Stored records
============================================================
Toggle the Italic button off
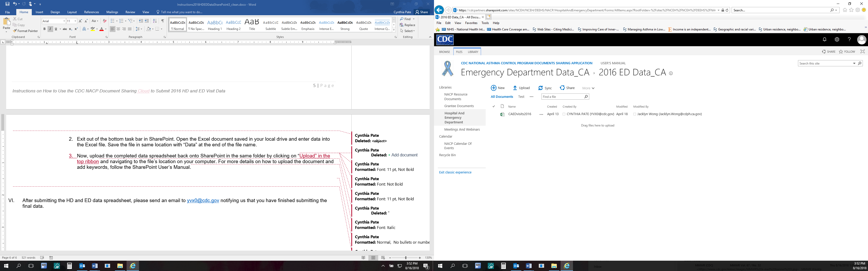 (50, 29)
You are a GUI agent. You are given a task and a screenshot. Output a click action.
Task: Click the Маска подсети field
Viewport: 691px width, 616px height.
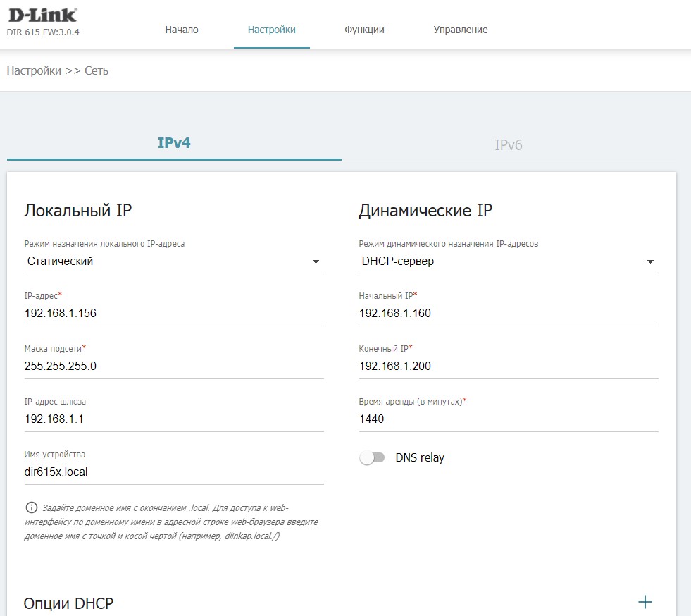click(173, 366)
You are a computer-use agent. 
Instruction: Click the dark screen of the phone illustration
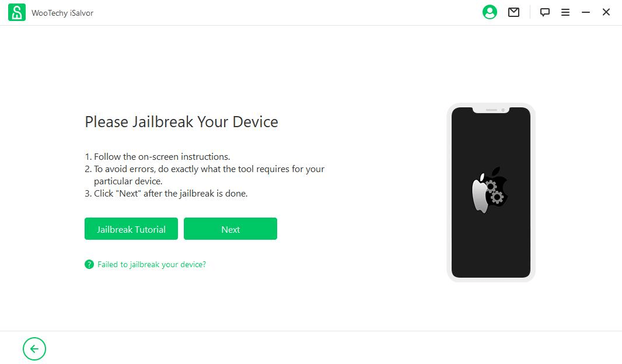(x=491, y=238)
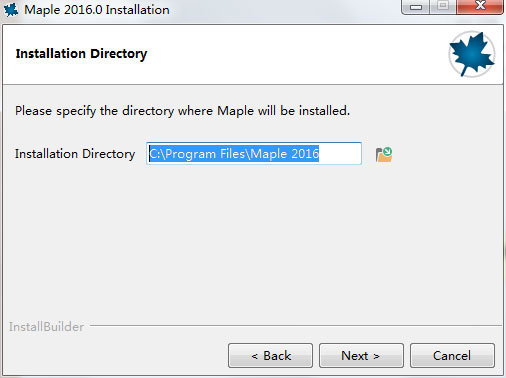Focus the Installation Directory text field
Image resolution: width=506 pixels, height=378 pixels.
254,153
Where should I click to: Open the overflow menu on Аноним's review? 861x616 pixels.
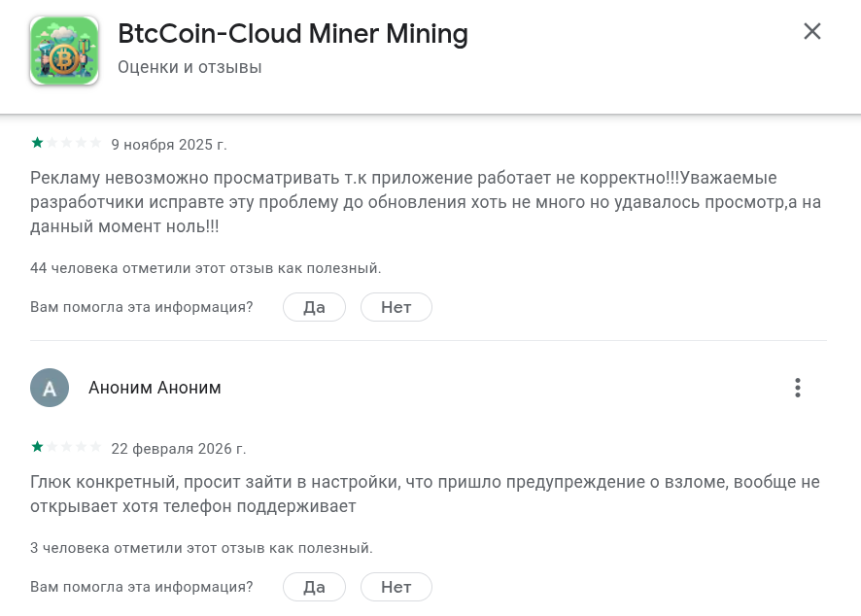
============================================================
» **The problem**: Copy exactly the lines that run from the line containing "You are a GUI" to the end of the data, keeping both end lines and dropping every picture.

» **Response to this task**:
You are a GUI agent. You are given a task and a screenshot. Output a click action.
Task: Click the Маска подсети field
Viewport: 691px width, 616px height.
click(173, 366)
You are a computer-use agent. 
Instruction: Click the dark screen of the phone illustration
(x=491, y=238)
Focus the Installation Directory text field
Image resolution: width=506 pixels, height=378 pixels.
254,153
Where should I click to: Open the overflow menu on Аноним's review? 861x616 pixels.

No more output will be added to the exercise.